:: TEXT SEGMENT ::
------------------------------------

United States District Court, D. Colorado

December 14, 2018




         This matter is before the Court on Defendant Jose Santiago-Mesinas's Renewed Motion to Suppress Direct and Derivative Evidence Obtained From Unlawful Searches and Seizures Based Upon Newly-Presented Evidence (the “Renewed Motion to Suppress”). (Doc. # 265.) Having fully considered the parties' arguments for and against suppression of evidence, the Court finds that an evidentiary hearing is unnecessary and denies Defendant's Renewed Motion to Suppress.

         I. BACKGROUND


         The Court's October 8, 2018, Order Granting Defendant's Motion for a Separate Trial (Doc. # 252) recites the applicable factual and procedural background of this case and is incorporated herein by reference. Additional factual background and procedural history will be detailed in this Order only to the extent necessary to address the instant motion.

         This case arises out of an alleged conspiracy among sixteen defendants, including Defendant, to “knowingly and intentionally conspire to distribute or possess with the intent to distribute” various amounts of methamphetamine and cocaine between July 1, 2015, and January 1, 2018. (Doc. # 1 at 1.)

         According to the Government, the Drug Enforcement Administration (“DEA”) initiated an investigation into the drug trafficking activities of some of Defendant's former codefendants, including Omar Obeso-Gastelum, Adrian Pallanes-Lujano, and Abraham Rivera-Flores, in December 2016. (Doc. # 318 at 2-14.) From lawfully intercepted communications between the codefendants, the Government believed that a newly-purchased truck would serve as a “load vehicle” to transport twenty pounds of methamphetamine from Arizona to Colorado on April 3, 2017, and that Pallanes-Lujano would escort the load vehicle part of the way to its final destination in Aurora, Colorado. See (id.)

         On the morning of April 3, 2017, the DEA's task force officers asked a local DEA special agent, Christopher Trocola of the DEA Yuma Resident Office, to identify any vehicle potentially being escorted by Pallanes-Lujano. (Id. at 15.) DEA Special Agent Trocola observed that a maroon Chevy Avalanche with temporary Arizona license plate number 047648T was travelling in tandem with Pallanes-Lujano's vehicle. (Id.) DEA Task Force Officer Tony Collett learned that the Avalanche was registered to a Jose Santiago-Mesinas in San Luis, Arizona. (Id.) “Based on these facts, ” task force officers believed the Avalanche was the load vehicle transporting methamphetamine to Colorado. (Id. at 16.)

         That afternoon, after lawfully intercepting a phone call between Obeso-Gastelum and Pallanes-Lujano in which Obeso-Gastelum directed Pallanes-Lujano to tell the driver of the load vehicle to stop at a hotel for the night, task force officers used pen registers on those defendants' phones and observed that Pallanes-Lujano and Rivera-Flores soon thereafter called a telephone number, 760-397-6242, subscribed to a Jose Santiago at Sprint's generic mailing address. (Id. at 17.) The Government applied for and United States Magistrate Judge Michael J. Watanabe quickly issued a search warrant allowing the collection of GPS information for and the tracking of the telephone number ending in -6242 and subscribed to a Jose Santiago (the “April 3 Phone Warrant”). (Id.); see (Doc. # 233-24.)

------------------------------------

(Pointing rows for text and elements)
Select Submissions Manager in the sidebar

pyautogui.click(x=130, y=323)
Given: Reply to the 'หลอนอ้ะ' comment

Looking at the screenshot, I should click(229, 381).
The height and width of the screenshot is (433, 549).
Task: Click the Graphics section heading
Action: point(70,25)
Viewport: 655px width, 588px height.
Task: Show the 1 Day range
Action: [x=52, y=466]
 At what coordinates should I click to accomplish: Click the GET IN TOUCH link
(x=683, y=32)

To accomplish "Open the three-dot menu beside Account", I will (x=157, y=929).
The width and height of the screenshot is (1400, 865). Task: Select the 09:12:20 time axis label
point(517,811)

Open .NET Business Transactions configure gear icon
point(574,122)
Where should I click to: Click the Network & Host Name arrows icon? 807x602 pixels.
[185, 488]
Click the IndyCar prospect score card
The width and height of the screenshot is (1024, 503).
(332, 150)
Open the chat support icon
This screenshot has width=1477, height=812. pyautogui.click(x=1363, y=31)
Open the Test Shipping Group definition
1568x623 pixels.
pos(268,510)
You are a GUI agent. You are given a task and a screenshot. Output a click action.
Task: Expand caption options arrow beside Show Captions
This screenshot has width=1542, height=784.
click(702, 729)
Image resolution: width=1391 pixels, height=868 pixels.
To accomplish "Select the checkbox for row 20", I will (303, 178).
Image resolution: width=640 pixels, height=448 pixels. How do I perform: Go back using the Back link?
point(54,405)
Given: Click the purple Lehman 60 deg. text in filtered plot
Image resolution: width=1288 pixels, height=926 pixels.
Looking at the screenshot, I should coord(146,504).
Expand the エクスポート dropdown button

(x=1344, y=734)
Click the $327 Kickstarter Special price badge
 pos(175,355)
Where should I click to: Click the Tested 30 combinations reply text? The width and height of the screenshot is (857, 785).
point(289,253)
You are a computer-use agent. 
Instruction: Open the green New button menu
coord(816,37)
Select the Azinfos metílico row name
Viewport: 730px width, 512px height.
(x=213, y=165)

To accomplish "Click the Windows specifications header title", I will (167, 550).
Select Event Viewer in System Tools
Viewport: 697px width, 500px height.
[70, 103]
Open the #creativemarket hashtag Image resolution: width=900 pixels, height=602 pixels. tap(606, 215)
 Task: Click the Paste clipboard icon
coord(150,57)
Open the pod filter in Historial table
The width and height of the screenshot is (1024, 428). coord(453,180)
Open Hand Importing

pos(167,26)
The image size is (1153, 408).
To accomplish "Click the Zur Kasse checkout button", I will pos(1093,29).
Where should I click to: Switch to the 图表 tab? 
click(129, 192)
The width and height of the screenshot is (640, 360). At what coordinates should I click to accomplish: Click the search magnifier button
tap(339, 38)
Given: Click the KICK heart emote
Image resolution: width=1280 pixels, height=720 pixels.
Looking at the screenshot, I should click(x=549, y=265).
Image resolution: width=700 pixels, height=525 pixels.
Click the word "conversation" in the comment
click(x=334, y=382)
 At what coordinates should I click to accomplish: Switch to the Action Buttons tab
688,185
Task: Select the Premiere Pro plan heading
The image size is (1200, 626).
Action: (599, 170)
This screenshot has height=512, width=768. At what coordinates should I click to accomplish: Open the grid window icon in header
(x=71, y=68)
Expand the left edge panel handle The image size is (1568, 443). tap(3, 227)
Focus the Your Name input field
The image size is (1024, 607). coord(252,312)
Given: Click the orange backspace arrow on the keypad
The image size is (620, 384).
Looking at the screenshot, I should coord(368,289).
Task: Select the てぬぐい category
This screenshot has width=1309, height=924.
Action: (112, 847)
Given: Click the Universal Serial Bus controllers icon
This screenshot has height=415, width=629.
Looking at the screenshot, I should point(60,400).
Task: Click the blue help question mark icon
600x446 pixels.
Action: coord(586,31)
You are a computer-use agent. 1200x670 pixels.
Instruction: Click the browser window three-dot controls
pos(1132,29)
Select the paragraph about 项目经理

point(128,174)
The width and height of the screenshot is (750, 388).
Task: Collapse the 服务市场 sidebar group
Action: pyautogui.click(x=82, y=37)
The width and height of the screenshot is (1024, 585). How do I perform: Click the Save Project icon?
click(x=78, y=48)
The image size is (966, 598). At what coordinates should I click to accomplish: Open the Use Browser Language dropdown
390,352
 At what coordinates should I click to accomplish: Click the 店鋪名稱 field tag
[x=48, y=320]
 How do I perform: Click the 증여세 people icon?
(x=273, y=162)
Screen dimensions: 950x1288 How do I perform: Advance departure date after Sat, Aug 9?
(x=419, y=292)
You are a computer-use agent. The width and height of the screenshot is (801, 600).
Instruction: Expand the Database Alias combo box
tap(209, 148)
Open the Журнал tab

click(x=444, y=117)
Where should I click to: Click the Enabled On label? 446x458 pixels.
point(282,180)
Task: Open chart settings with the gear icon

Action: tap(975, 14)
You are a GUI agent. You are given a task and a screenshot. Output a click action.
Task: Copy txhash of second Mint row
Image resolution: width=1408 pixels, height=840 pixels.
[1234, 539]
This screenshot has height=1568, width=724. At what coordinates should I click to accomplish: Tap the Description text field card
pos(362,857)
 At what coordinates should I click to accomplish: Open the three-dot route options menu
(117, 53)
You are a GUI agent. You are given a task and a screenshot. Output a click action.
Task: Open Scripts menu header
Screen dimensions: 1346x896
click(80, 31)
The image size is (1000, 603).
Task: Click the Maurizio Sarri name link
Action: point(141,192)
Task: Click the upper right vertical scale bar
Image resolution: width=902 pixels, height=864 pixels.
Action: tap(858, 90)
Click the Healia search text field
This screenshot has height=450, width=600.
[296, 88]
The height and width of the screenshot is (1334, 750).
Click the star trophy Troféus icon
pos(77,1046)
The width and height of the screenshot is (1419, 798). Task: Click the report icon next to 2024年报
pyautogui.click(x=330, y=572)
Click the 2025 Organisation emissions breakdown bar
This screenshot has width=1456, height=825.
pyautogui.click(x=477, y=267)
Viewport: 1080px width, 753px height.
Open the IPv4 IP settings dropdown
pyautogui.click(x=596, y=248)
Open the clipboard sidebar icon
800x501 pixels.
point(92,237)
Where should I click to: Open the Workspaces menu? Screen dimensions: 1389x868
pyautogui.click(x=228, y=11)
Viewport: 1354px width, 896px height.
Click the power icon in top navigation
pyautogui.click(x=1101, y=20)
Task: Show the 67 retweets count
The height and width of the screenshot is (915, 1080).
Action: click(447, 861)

------------------------------------

:: WRITTEN INSTRUCTION ::
Using the court order on the renewed motion to suppress, decide whether each statement agrees with it, answering yes or no and quoting the deciding words. 1. The Court held an evidentiary hearing before ruling on the motion. 2. The alleged conspiracy involved twelve defendants. 3. The Avalanche was registered to a Jose Santiago-Mesinas in San Luis, Arizona.

:: TASK ANSWER ::
1. No: "the Court finds that an evidentiary hearing is unnecessary"
2. No: "an alleged conspiracy among sixteen defendants"
3. Yes: "the Avalanche was registered to a Jose Santiago-Mesinas in San Luis, Arizona"